Course pages 2017–18
Digital Signal Processing
Lecturer: Dr M.G. Kuhn
No. of lectures: 12
Suggested hours of supervisions: 3
Prerequisite courses: Mathematical Methods I and III from the NST Mathematics course, Mathematical Methods for Computer Science, LaTeX and MATLAB (recommended).
Aims
This course teaches the basic signal-processing principles necessary to understand many modern high-tech systems, with digital-communications examples. Students will gain practical experience from numerical experiments in MATLAB-based programming assignments.
Lectures
- Signals and systems. Discrete sequences and systems, their types and properties. Linear time-invariant systems, convolution.
- Phasors. Eigen functions of linear time-invariant systems. Review of complex arithmetic. Some examples from electronics, optics and acoustics.
- Fourier transform. Phasors as orthogonal base functions. Forms and properties of the Fourier transform. Convolution theorem.
- Dirac’s delta function. Fourier representation of sine waves, impulse combs in the time and frequency domain.
- Discrete sequences and spectra. Periodic sampling of continuous signals, periodic signals, aliasing, interpolation, sampling and reconstruction of low-pass and band-pass signals, spectral inversion.
- Digital modulation. IQ representation of band-pass signals, in particular AM, FM, PSK, and QAM signals.
- Discrete Fourier transform. Continuous versus discrete Fourier transform, symmetry, linearity, review of the FFT, real-valued FFT.
- Spectral estimation. Short-time Fourier transform, leakage and scalloping phenomena, windowing, zero padding.

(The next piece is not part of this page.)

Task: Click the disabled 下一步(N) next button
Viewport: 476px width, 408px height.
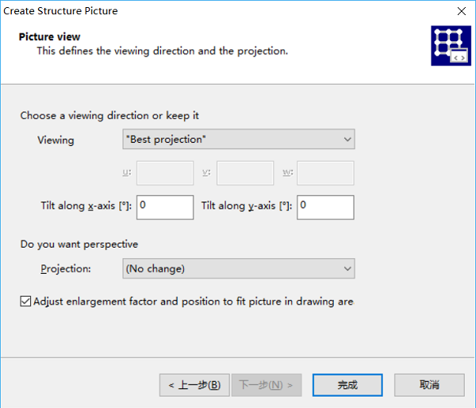Action: tap(267, 385)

- Finite impulse-response filters. Properties of filters, implementation forms, window-based FIR design, use of frequency-inversion to obtain high-pass filters, use of modulation to obtain band-pass filters, FFT-based convolution.

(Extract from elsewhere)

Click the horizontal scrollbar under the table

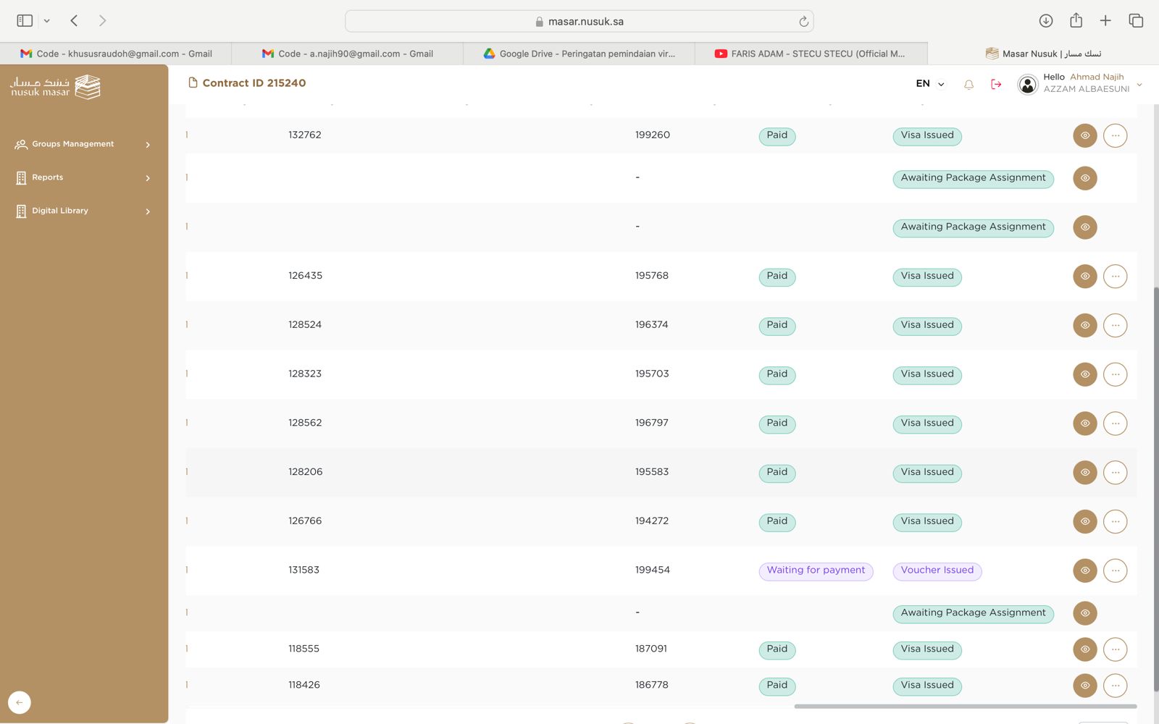965,706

- Infinite impulse-response filters. Sequences as polynomials, z-transform, zeros and poles, some analog IIR design techniques (Butterworth, Chebyshev I/II, elliptic filters).

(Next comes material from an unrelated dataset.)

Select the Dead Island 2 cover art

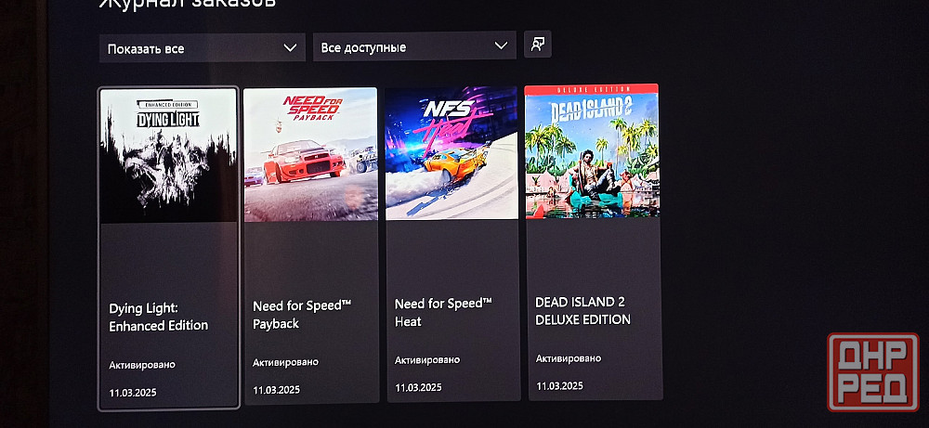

- Random sequences and noise. Random variables, stationary processes, autocorrelation, crosscorrelation, deterministic crosscorrelation sequences, filtered random sequences, white noise, exponential averaging.
- Correlation coding. Random vectors, dependence versus correlation, covariance, decorrelation, matrix diagonalization, eigen decomposition, Karhunen-Loève transform, principal component analysis. Relation to orthogonal transform coding using fixed basis vectors, such as DCT.
Objectives
By the end of the course students should be able to
- apply basic properties of time-invariant linear systems;
- understand sampling, aliasing, convolution, filtering, the pitfalls of spectral estimation;
- explain the above in time and frequency domain representations;
- use filter-design software;
- visualize and discuss digital filters in the z-domain;
- use the FFT for convolution, deconvolution, filtering;
- implement, apply and evaluate simple DSP applications in MATLAB;
- apply transforms that reduce correlation between several signal sources;
- explain the basic principles of some widely-used modulation and image-coding techniques.
Recommended reading
* Lyons, R.G. (2010). Understanding digital signal processing. Prentice Hall (3rd ed.).
Oppenheim, A.V. & Schafer, R.W. (2007). Discrete-time digital signal processing. Prentice Hall (3rd ed.).